咲き始めの水仙も美しかった。梅の木が並び、その根元にたくさんの水仙が植えられていて、梅の花の時期にも来てみたいと思った。


鴨の家族。鴨を見ると、東京にいた頃、毎日のように近所の武蔵野の森公園(府中市)を散歩して池の鴨を眺めていたのを思い出す。

メジロも今年初めて見た。この辺りは「弥勒(みろく)鳥獣保護区」に指定されていて、看板を見ると、鳥類は他にホトトギス、カワセミ、ヒバリ、キセキレイ、モズ、ジョウビタキ、ウグイスなど、獣類はホンドイタチ、ムササビ、キュウシュウノウサギなどがいるらしい。「九州のウサギかぁ…」と言うと、「九州野ウサギ」のことだと相方につっこまれた。


ゆっくりしている時間がないのと寒かったので、公園の一部しか歩かなかったが、過ごしやすい時期にお弁当を持ってきて一日過ごすのも気持ちよさそう。

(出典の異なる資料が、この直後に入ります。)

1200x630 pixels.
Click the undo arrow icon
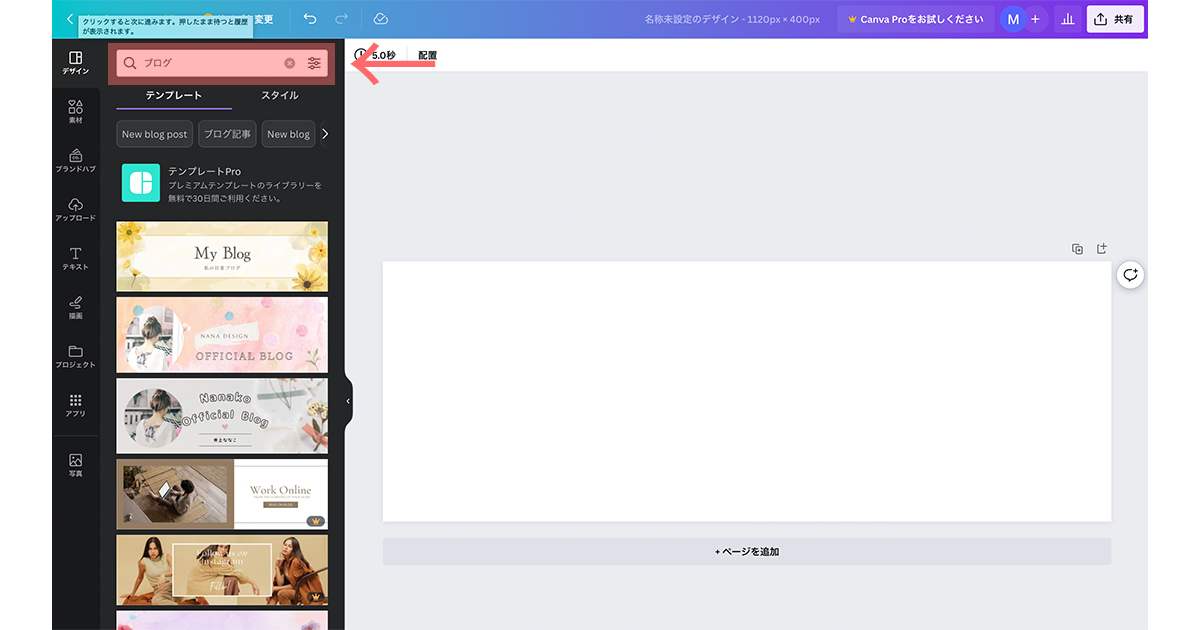coord(310,18)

香川県で残された最古の農家建築である「旧恵利(えり)家住宅」が移設され展示されていた。

屋根の周りを瓦葺のひさしではなく、軒先まで茅(かや)で葺き降ろす形式(この地方では「つくだれ」と呼ばれる)が17世紀末頃のものだという。

中は広々とした土間と、簡素な部屋。


今のように家の中でパソコン仕事なんてないし、家では土間が主な仕事場だったのだろう。

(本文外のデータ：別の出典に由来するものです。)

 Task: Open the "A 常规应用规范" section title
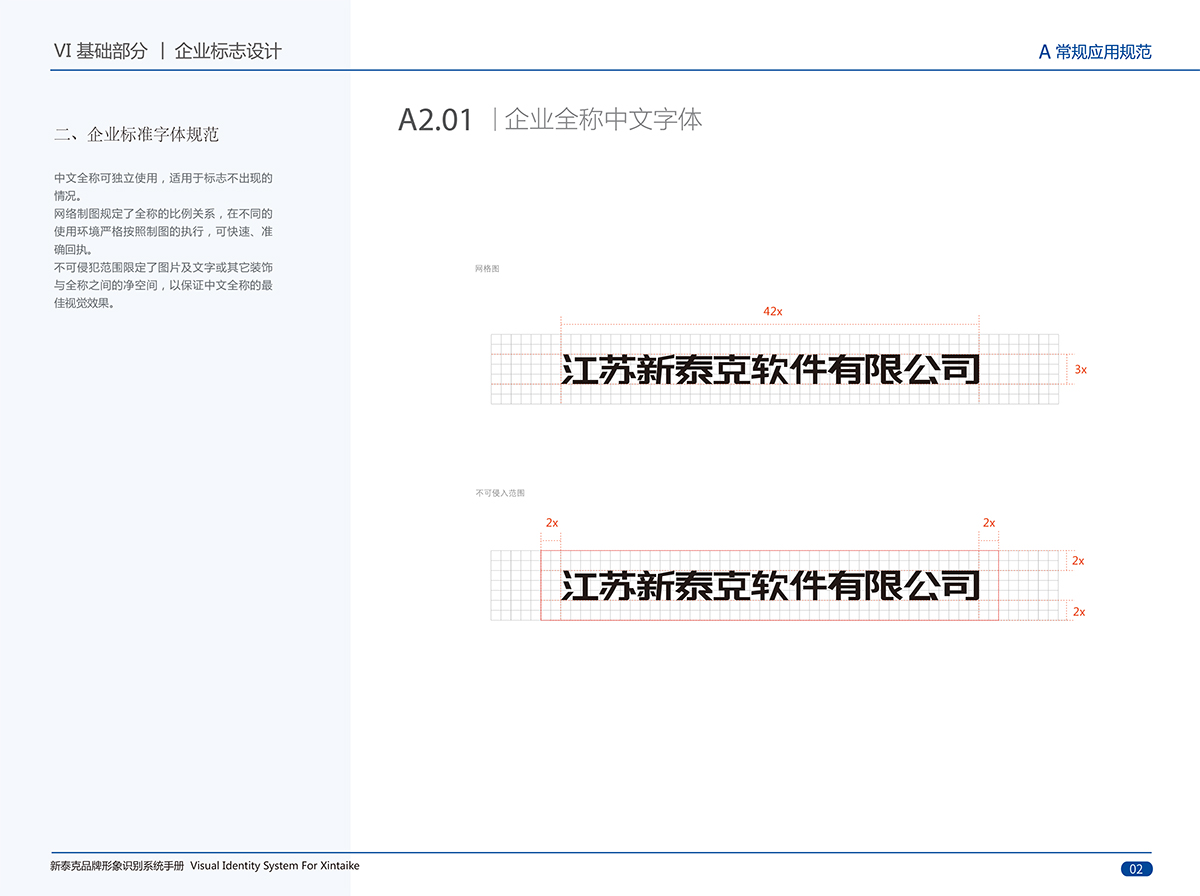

土間に巨大な道具が。唐臼(からうす:別名「ふみうす」)というもので、穀類を入れてついていたらしい。お米の脱穀もこれでできるのだろうか、試してみたかった。

公園内には「歴史民俗資料館」もあり、唐箕や初めてみる巨大な脱穀道具など、昔の農具がたくさん展示されていて興味深かった。

こんな公園が近所にあればしょっちゅう散歩に来てそうだと思った。寒い中、こどもを連れた家族がけっこうたくさん遊びに来ていて、楽しそうな声が聞こえてきていた。香川に来て、山の方へ行くとあちこちにゴルフ場があり、狭い県内にそんなに必要だろうかとよく疑問に思う(調べてみると、ぼくが生まれた和歌山県とほぼ同数らしい)。ゴルフ好きの方には申し訳ないけれど、ゴルフ場をつくるくらいなら全部自然公園にしてほしい。